Sometime in the 1950s, the electrical wiring in our building, Drane Hall, was updated.
Yeah, that was about 60 years ago.
With advances in technology come an increase in energy demands, so Tech has decided to boot us all out of Drane Hall for a few weeks while they shut the power off completely in order to replace Drane’s switching doodad(s) and other antiquated electrical stuff. And by “all” I mean all three floors full of people. I’m not sure how many people there are in the whole building, but our bunch number 75-80, and we don’t even take up all of one floor. And since Tech doesn’t want to just give us all three extra weeks of paid vacation (darn it) while the electricians are working in the building, we all have to be temporarily rehoused somewhere else on campus so we can continue working.
Most of my department will be stuffed into the basement of another building on campus, in three or four big rooms, 25 people or so per room, each in a spacious 4’ x 3’ cubicle. [shudder] But there’s just not enough space for all of us in that basement, so for a lucky, lucky few—my department, as it happens—Tech has deigned to get up off its insistence on “duty point*” and is allowing us to work at home.
Thank you God, Allah, Vishnu, Buddha, the Goddess, and the Flying Spaghetti Monster who has touched me with its noodly appendage, because I don’t think I could hack being stuck in a tiny cube in a windowless basement with 24 other people for three weeks. I have a wee problem with crowds and heat, and the combination of all those bodies, their computers, and their chatter would just do me in.
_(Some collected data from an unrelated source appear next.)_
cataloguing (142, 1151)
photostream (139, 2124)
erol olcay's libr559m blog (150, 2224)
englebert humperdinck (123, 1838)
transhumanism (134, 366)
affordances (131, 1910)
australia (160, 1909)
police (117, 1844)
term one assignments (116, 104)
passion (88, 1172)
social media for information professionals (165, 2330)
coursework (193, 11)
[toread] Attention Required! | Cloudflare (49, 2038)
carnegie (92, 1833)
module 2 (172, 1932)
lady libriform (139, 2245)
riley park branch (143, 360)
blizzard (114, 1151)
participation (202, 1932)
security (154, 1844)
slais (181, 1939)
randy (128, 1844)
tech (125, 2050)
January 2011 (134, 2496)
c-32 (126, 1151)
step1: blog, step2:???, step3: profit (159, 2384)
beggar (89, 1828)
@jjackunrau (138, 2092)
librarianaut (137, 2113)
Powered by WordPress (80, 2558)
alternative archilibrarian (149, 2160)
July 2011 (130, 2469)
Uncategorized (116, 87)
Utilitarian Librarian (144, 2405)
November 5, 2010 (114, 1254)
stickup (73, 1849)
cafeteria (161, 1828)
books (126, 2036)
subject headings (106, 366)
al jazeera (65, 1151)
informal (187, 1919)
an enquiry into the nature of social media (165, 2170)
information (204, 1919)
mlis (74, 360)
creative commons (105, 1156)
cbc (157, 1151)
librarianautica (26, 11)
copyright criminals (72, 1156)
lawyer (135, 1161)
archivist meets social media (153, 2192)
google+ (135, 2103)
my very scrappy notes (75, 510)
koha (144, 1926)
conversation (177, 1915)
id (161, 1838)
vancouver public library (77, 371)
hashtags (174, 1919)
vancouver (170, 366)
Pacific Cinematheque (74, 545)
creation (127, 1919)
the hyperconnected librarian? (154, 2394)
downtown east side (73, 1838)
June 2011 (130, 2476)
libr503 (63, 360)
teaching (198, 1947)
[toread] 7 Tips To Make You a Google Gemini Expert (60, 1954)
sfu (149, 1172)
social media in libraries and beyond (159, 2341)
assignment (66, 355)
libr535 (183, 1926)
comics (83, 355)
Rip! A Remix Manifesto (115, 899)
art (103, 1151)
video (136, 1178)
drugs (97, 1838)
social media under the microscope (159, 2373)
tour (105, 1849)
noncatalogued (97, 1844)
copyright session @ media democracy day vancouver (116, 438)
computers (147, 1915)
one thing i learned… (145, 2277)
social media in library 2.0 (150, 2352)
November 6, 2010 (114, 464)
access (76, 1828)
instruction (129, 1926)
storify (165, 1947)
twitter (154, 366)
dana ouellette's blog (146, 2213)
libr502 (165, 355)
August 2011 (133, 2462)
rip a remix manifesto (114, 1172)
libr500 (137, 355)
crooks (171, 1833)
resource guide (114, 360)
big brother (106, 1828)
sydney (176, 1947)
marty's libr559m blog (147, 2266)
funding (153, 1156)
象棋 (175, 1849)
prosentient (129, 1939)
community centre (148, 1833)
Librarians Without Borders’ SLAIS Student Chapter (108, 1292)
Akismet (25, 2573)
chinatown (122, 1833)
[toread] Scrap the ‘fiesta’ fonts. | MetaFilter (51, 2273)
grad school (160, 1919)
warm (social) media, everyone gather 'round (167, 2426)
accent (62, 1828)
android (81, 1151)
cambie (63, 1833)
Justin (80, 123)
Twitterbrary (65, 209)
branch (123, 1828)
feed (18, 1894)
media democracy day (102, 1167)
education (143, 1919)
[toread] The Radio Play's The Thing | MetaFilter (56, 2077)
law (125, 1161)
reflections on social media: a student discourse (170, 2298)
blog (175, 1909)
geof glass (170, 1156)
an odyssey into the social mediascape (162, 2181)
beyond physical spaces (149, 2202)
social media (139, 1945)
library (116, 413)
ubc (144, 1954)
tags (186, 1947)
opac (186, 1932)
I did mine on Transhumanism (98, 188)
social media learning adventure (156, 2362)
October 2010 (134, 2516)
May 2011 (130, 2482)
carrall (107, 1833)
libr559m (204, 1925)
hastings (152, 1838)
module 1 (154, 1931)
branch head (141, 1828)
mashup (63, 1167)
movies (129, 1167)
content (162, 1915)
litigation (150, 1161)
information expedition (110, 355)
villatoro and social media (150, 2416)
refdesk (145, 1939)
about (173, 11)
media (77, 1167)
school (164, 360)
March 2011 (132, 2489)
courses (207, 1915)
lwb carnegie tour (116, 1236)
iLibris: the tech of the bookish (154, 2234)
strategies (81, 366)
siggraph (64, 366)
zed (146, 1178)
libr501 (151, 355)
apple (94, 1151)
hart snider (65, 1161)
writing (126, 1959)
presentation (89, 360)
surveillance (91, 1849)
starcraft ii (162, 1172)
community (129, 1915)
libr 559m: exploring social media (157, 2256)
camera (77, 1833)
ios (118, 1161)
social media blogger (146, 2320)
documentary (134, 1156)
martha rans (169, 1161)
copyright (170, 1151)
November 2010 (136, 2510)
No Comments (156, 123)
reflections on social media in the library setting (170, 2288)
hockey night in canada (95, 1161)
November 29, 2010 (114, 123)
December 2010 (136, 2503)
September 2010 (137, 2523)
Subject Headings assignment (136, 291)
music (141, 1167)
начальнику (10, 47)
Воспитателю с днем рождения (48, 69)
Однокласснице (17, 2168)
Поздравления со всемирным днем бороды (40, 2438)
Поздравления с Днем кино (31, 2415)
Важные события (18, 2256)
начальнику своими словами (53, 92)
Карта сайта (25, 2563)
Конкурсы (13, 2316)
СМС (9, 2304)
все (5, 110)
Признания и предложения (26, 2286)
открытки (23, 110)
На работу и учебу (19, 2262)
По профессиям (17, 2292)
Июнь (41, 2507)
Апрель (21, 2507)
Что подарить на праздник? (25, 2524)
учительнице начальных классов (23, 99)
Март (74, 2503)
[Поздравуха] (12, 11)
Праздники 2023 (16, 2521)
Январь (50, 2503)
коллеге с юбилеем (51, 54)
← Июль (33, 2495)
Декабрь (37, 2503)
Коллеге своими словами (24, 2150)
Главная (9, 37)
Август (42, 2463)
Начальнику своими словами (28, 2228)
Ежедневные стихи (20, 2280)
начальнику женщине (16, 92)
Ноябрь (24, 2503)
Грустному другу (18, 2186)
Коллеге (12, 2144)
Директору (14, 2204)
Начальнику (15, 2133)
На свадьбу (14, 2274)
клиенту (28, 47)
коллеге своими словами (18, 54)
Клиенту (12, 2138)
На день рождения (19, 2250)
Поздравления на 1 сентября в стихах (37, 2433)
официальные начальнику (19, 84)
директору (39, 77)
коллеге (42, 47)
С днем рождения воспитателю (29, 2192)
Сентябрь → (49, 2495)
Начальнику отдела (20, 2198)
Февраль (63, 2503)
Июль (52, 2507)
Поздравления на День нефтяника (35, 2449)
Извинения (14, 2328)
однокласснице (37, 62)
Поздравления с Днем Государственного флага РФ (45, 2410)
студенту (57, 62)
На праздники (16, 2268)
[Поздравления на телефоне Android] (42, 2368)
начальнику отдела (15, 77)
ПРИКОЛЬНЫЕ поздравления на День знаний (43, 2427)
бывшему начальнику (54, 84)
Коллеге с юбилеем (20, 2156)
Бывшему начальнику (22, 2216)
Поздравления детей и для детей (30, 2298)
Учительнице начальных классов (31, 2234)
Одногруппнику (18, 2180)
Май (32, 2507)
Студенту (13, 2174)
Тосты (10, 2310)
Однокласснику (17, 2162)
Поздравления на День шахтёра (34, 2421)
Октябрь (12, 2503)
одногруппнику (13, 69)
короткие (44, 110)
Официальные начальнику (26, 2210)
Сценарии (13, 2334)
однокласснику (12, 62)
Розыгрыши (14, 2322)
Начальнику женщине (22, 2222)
Last Thursday and Friday, we got instructions on how to get connected to our department’s network on campus (excellent, in case we need to download a file, because we can’t get back into Drane until the electrical work is done), and we all updated our home computers with the wherewithal to communicate with each other while working separately. (I get a lot of IMs and emails during the day asking how to do this or what to do in case of that, etc., not to mention the people who just pop into my cube to ask a question.) I’m also loaning my laptop to one of my fellow Production wonks who has a Mac at home, so I got that all set up with her passwords.
(Not that Macs are bad—my first computer was a Mac, and I’ve had several—or that they can’t interact with Windows documents, but owing to font and other software requirements, this is the path of least resistance.)
Monday and Tuesday, those moving to temporary cube farms will get boxes and labels for their computers and any books, files, etc. We’ll also get further instructions about parking and other logistics. Wednesday those who are moving will pack up; those who will be working at home will just unplug everything at the end of the day and collect all the stuff they need to take home. IT will transport computers to our lovely basement Thursday morning and by late Thursday afternoon, we hope to be back in business.
This is my first experience at telecommuting, and I’m really looking forward to it. I plan to telecommute after retirement, if I can get editing or proofreading work, so it’ll be good to see if I can focus on work while in my own house with two kitties to pet and a sister who likes to talk.
And to those of our bunch who will be moving into that basement for three weeks…I’m really sorry, guys.
* From Texas Tech University’s OP 70.06:
An employee must, during normal working hours, conduct university business only at the employee’s regular or assigned temporary duty point, unless the employee is traveling or has received prior written authorization from the chancellor or the president to perform work elsewhere. In no event shall an employee’s personal residence be deemed that employee’s regular or assigned temporary place of employment or duty point without the written approval of the chancellor or the president.
A request for exception should include the type of work to be performed, how the time and productivity will be monitored, how it meets the business needs of TTU to have this person work from home, and the duration for which the exception is being requested.